You and your family might want to consider genetic testing because porphyria is an inherited disorder.

7 Alternative and Homeopathic Remedies

There are no homeopathic remedies for porphyria.

8 Lifestyle and Coping

Lifestyle modifications are necessary in order to cope with porphyria.

If you have porphyria:

  • consult your doctor as soon as possible because sometimes medications and treatments or surgery can trigger the symptoms,
  • consult your doctor and ask him what type of porphyria you have so you would know the symptom triggers and will avoid them,
  • wear a medical alert necklace or bracelet.

9 Risks and Complications

There are several risks and complications associated with porphyria.

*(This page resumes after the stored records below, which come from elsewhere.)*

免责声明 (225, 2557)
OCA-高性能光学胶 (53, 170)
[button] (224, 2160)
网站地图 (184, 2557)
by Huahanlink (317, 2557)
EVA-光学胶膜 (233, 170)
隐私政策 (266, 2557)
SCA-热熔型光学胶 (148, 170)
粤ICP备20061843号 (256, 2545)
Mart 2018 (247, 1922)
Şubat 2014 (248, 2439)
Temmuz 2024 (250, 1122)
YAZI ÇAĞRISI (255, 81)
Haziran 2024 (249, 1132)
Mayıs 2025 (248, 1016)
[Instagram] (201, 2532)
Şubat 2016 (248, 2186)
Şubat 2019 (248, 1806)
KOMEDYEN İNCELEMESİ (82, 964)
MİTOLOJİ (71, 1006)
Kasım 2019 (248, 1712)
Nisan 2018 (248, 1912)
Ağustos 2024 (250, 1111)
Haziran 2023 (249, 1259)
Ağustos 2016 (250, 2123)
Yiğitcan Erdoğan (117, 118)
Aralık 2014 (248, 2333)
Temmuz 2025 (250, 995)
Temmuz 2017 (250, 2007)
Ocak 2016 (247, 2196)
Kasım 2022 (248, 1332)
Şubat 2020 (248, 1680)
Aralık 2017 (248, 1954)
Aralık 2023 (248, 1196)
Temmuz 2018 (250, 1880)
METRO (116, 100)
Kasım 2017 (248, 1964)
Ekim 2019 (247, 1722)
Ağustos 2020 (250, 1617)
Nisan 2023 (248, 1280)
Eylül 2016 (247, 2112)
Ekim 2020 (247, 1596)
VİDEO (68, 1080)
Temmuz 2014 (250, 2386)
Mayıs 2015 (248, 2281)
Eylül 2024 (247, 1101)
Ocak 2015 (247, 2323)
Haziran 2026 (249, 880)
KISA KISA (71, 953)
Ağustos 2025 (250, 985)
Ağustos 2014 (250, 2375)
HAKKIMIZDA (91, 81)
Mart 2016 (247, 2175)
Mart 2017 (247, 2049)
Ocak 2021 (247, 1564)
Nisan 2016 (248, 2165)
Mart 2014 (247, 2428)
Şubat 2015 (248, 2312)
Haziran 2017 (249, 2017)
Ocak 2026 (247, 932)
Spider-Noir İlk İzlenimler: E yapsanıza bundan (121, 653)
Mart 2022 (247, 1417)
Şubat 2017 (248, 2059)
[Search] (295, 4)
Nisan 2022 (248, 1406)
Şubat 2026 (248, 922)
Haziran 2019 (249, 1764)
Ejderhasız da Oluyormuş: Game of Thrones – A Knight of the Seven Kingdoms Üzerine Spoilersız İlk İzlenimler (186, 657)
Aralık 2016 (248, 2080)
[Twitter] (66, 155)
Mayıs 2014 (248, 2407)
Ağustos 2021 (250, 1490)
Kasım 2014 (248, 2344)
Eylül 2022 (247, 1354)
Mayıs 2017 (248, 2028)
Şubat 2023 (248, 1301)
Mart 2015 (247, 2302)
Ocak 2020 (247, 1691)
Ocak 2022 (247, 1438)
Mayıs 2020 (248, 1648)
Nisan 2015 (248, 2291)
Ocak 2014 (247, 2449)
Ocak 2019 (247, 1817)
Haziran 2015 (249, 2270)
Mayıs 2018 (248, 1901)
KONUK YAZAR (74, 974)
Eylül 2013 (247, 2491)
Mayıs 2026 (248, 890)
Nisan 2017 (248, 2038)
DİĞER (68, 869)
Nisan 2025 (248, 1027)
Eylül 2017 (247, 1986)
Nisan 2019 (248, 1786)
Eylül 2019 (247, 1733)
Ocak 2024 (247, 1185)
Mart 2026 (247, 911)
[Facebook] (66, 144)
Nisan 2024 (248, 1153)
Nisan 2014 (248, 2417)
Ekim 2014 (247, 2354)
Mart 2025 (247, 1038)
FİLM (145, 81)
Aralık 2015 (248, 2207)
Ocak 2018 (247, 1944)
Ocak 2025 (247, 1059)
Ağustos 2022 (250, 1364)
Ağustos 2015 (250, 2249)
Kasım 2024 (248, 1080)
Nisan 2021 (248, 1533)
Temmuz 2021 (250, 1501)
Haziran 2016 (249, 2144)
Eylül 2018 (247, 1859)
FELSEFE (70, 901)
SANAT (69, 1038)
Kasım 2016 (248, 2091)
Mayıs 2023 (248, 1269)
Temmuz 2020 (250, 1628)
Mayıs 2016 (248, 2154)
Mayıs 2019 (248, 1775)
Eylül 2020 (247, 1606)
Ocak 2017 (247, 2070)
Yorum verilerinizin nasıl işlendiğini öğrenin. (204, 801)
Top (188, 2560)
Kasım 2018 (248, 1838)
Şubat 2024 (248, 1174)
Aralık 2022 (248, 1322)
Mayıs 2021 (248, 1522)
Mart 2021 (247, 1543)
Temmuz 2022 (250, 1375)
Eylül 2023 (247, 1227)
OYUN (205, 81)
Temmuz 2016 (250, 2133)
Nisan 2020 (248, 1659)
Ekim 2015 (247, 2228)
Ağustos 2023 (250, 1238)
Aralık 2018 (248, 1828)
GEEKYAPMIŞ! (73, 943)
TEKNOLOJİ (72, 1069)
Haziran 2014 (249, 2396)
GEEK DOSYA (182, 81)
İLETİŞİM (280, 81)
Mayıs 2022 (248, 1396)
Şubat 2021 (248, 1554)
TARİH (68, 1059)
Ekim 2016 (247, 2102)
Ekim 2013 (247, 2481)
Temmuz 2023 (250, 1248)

Some of the risks that can cause porphyria include:

  • genetic factor,
  • environmental factors,
  • chemicals,
  • smoking,
  • fasting or dieting,
  • emotional stress,
  • liver disease,
  • sun exposure,
  • alcohol use,
  • menstrual hormones,
  • certain drugs such as barbiturates, sulfonamide antibiotics, birth control pills, psychoactive drugs,
  • excess iron from your body,
  • physical stress.

Possible complications may include:

  • breathing difficulties that can lead to respiratory failure if left untreated,
  • dehydration because of vomiting, if severe this might require receiving fluids through your veins,
  • high blood pressure or hypertension or may damage your kidneys,
  • hyponatremia or low sodium in your blood; liver damage, if severe may lead to liver transplant,
  • chronic kidney failure; permanent skin damage, scars may remain on your skin or you may have abnormal coloring or appearance which can also lead to falling hair.